To do >> Pick up the machine learning project assignment below after its final sentence and extend it in the same style and format.

Document excerpt >>
CS539 Machine Learning - Spring 2007
Project 4 - Evaluating Hypotheses
Due Date:
Thursday, Feb. 22 2007 at 4 pm.

-
Study Chapter 5 in detail.
-
Solve each and every book exercise at the end of the Chapter 5:
5.1, 5.2, 5.3, 5.4, 5.5, and 5.6.
-
Use stratified sampling to select two different subsets of 1000 data
instances each from the Cover Type dataset.
Piotr's script can be used
for this purpose - thanks Piotr!
Let's denote these subsets S1 and S2.
- Learn a J4.8 decision tree t over S1 using a 75% split.
That is, use 75% of the data to build the tree and the remaining
25% to calculate the errorS1'(t).
Use this errorS1'(t) to estimate with 95% probability the
errorD(t), i.e. the error of t over the entire
distribution D of cover type instances.
- Train a neural network nn with 1 hidden layer and other
default parameters over the dataset S2 using a 75% split.
That is, use 75% of the data in S2 to train the neural net and the remaining
25% to calculate the errorS2'(nn).

Data section >>
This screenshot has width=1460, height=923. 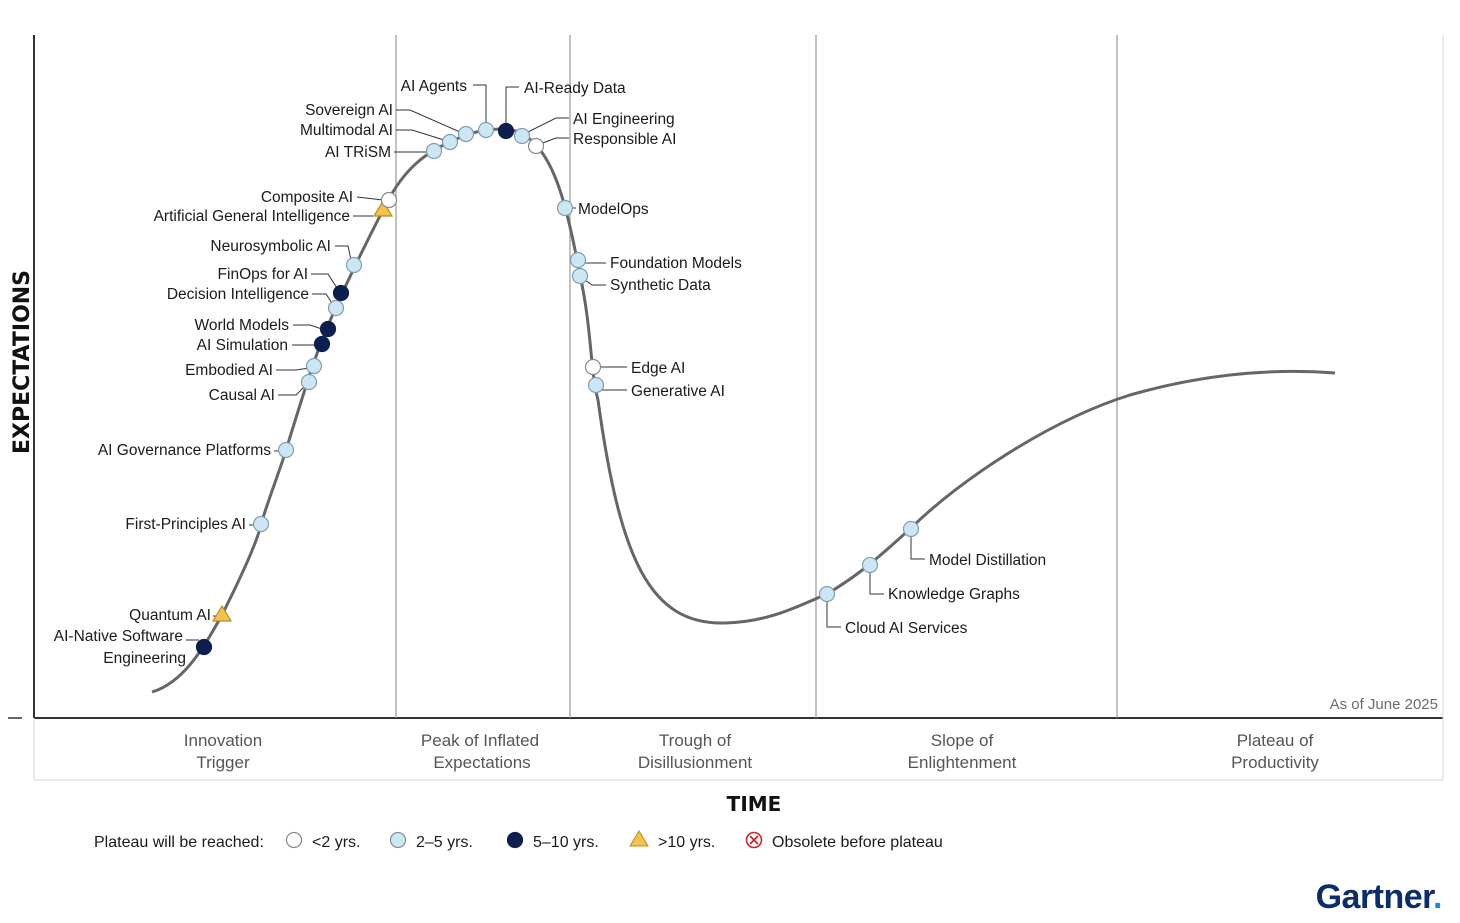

Response to the exercise >>
Compare the decision tree t from above and the neural network nn
by estimating the difference d between the true errors of these
two hypotheses
with 95% probability
using errorS1'(t) and errorS2'(nn).
- Compare J4.8 decision trees and
Neural Networks over the Cover Type dataset by
estimating the difference in error between J4.8 decision trees and
Neural Networks over the Cover Type dataset with an approximate confidence
interval of 95%.
Do this by using a paired t test with k=11 with the data subset S1 from above
as D0.
Please turn in written solutions to these problems at the beginning
of class on Thursday, February 22nd and be ready to discuss your solutions
and the chapter in class.